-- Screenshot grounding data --
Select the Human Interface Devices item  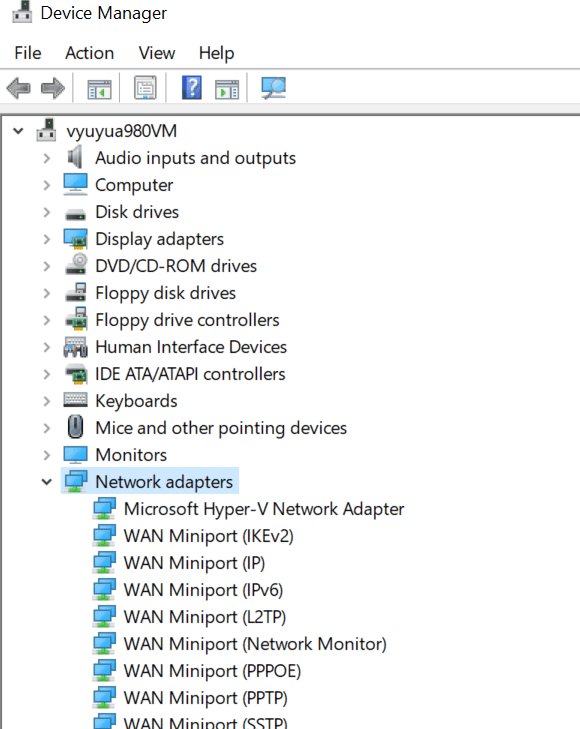tap(191, 347)
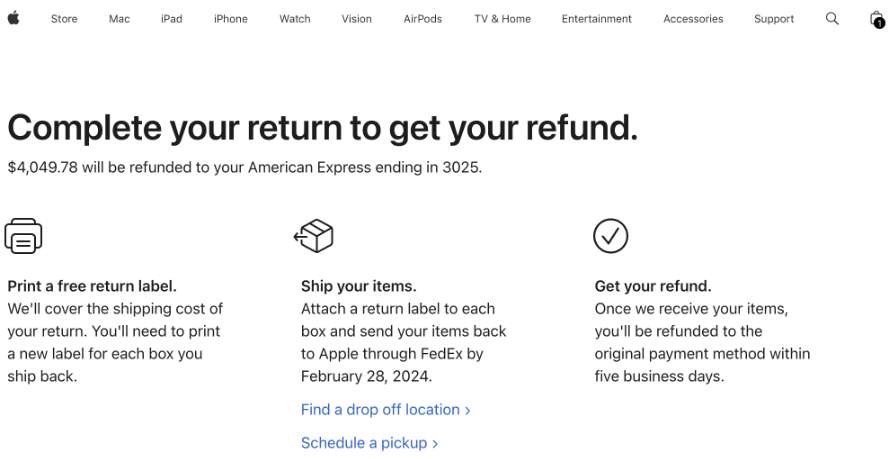
Task: Open the Watch menu item
Action: (295, 19)
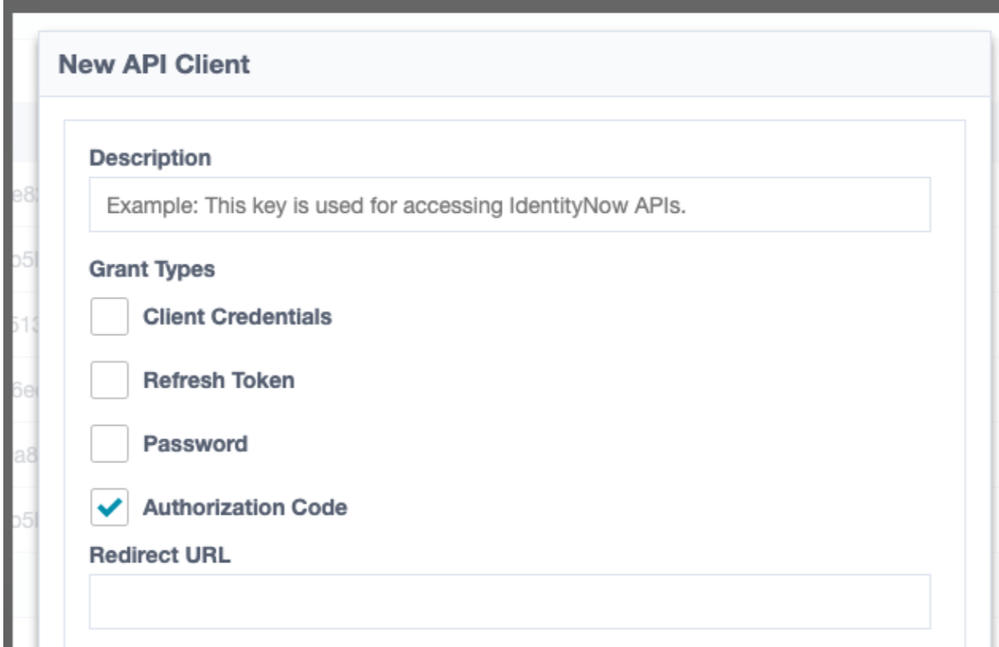Focus the Description text field
999x647 pixels.
coord(509,205)
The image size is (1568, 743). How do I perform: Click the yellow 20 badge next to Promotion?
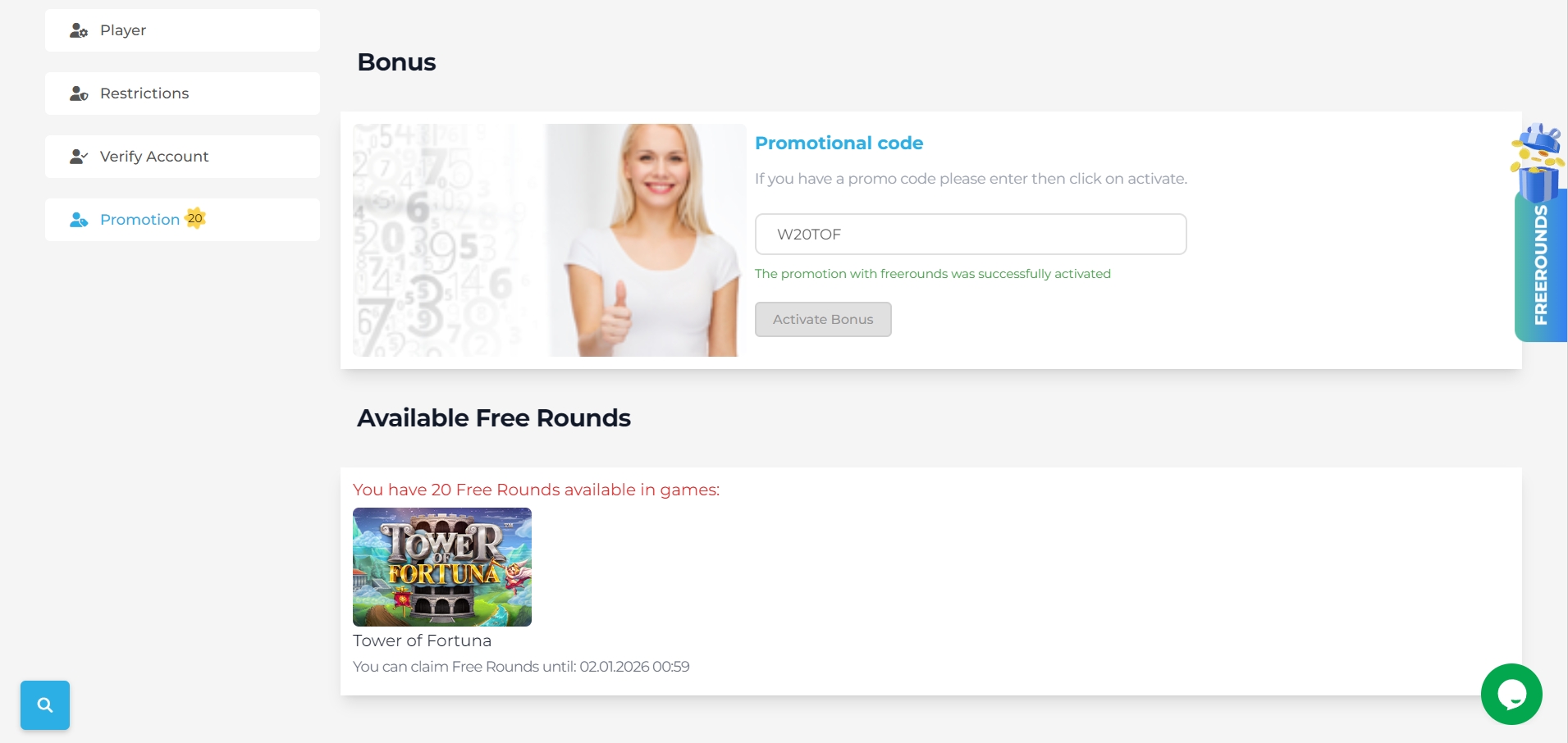(195, 218)
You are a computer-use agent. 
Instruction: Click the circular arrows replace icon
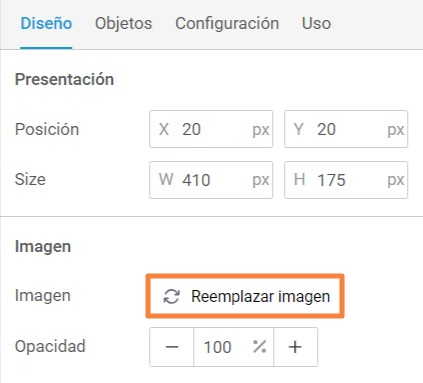tap(172, 296)
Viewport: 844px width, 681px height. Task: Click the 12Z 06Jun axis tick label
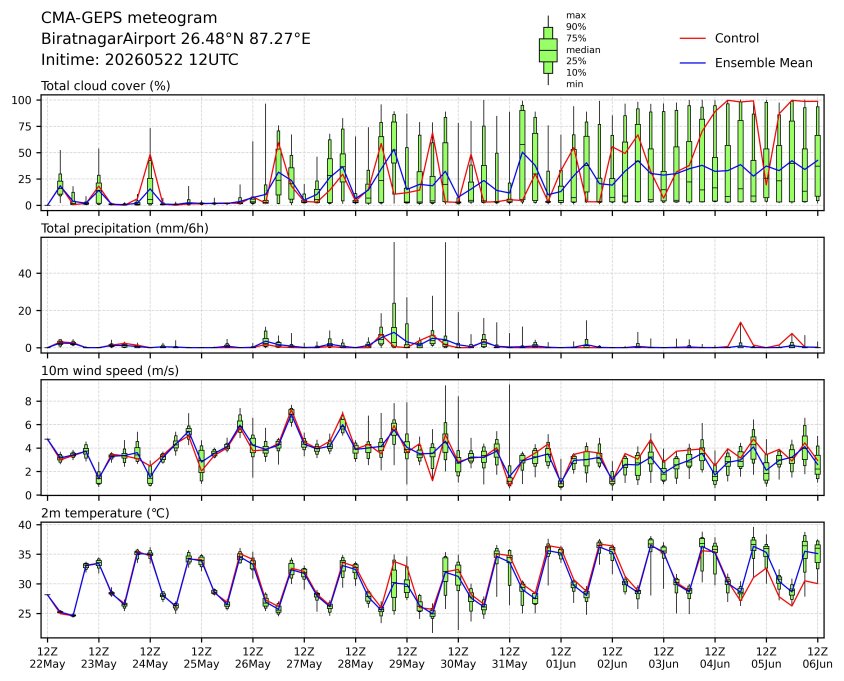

-- Activity --
Reproduce only the lines from the line with "Instruction: Click the" to the end of the entries. Keep both ends, copy them exactly, and omit every picture.

-- Written response --
Instruction: Click the circular arrows replace icon
tap(172, 296)
Viewport: 844px width, 681px height. Task: Click the 12Z 06Jun axis tick label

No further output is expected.